Each meditation in this book invites you to a conversation with the first-century Christian who authored the portion of Scripture printed at the top of each page. You have your story (who you are, what you are doing in college, where you are heading) and the biblical writers have their own faith story that informs what they write in their letters. Why were these four biblical texts used as the basis for the following meditations chosen and who is the Jesus you will encounter in each of them?
Colossians is a letter of St. Paul the Apostle to a church of Christians in what is today central Turkey. Those folks were honestly seeking to live their lives based on, and in accord with, Jesus Christ, and they wanted to make sure they had all their bases covered. The Paul-Colossian dialogue provides a positive, Christian understanding for someone with a vocation to be a theologically focused college student. It introduces a Jesus who is cosmic in creativity yet who still will make sense of things for you on a personal level.
The Gospel According to Matthew offers the complete picture of this Jesus who is so grandly described in Colossians. And it is the one of the four Gospels that particularly offers a Christology—a title or nickname or summary explaining some particularly important aspect of Jesus—that is most appropriate for your situation: Jesus the Teacher. Perfect!
Then First Corinthians. Things were not always sweetness and light in the early church. At Corinth they were particularly messy: conflicts, schisms, misbehavior, selfishness, pride, sexual deviance, overindulgence. (Almost begins to sound like life on some college campuses, doesn’t it?) When Christians began to invent the church a lot of things needed attention. This letter can function for you as a kind of first-century preview of the academic life. But in this letter St. Paul offers a concrete and powerful focus to generate appropriate faithful responses to the various errors embraced by the Corinthians: the crucified Christ.

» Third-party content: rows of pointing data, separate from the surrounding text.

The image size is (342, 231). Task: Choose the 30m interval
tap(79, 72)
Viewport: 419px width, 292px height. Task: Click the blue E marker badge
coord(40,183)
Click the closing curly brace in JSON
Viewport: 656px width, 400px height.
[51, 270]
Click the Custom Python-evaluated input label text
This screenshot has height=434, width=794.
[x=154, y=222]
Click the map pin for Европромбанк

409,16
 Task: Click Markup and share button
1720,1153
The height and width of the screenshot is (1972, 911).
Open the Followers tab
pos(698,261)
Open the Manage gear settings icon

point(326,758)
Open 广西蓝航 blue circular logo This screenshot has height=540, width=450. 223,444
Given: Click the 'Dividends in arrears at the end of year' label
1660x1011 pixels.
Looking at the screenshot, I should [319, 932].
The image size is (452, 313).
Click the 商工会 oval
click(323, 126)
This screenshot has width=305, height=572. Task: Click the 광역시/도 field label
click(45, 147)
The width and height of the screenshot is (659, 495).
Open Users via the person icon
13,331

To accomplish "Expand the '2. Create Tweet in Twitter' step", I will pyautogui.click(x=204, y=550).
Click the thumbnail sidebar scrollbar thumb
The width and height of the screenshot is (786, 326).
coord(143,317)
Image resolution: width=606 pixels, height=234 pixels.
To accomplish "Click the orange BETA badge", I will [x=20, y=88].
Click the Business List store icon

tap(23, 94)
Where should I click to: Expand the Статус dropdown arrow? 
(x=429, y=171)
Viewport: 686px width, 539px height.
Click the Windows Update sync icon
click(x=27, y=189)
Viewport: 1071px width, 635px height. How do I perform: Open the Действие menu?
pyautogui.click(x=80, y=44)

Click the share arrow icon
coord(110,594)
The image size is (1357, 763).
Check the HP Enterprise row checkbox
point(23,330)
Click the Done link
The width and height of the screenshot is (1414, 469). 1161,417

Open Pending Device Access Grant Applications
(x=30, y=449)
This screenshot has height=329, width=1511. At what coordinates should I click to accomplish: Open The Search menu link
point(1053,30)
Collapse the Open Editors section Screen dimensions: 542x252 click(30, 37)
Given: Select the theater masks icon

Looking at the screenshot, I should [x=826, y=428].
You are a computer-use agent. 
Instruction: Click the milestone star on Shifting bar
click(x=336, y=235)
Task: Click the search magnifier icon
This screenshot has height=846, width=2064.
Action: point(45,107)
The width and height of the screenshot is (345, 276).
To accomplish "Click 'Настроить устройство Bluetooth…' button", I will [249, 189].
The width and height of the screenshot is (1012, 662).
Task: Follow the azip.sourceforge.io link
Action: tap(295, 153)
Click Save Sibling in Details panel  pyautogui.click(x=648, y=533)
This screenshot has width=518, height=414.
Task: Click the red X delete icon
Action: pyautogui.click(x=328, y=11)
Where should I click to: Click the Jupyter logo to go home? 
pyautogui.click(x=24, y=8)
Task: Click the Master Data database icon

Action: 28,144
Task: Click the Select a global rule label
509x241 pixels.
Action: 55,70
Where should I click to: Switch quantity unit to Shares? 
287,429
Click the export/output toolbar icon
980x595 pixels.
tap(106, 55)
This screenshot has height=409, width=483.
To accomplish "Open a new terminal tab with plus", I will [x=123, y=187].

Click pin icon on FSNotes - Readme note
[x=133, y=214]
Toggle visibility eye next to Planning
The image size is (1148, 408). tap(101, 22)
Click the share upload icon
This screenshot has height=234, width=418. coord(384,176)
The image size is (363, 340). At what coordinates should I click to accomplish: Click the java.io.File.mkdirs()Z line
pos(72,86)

Finally, First Peter readjusts its readers’ self-identity: they are “exiles”; and First Peter points out that Jesus provided both the model and the strength for you to follow in Jesus’ “footsteps” as you finish your tenure as a student in the college experience and prepare to set out on the new phase of your vocation as a faithful Christian, seeking to be obedient and to find justice in following Christ who himself was an “exile.”
May your story be strengthened by engagement with the stories and struggles these early texts offer. May your story be one that you write faithfully, nourished by those who have gone before and by the community of those to whom you are vitally connected through Christ in his body, the church. You’ve got messages; let’s see what they’re about.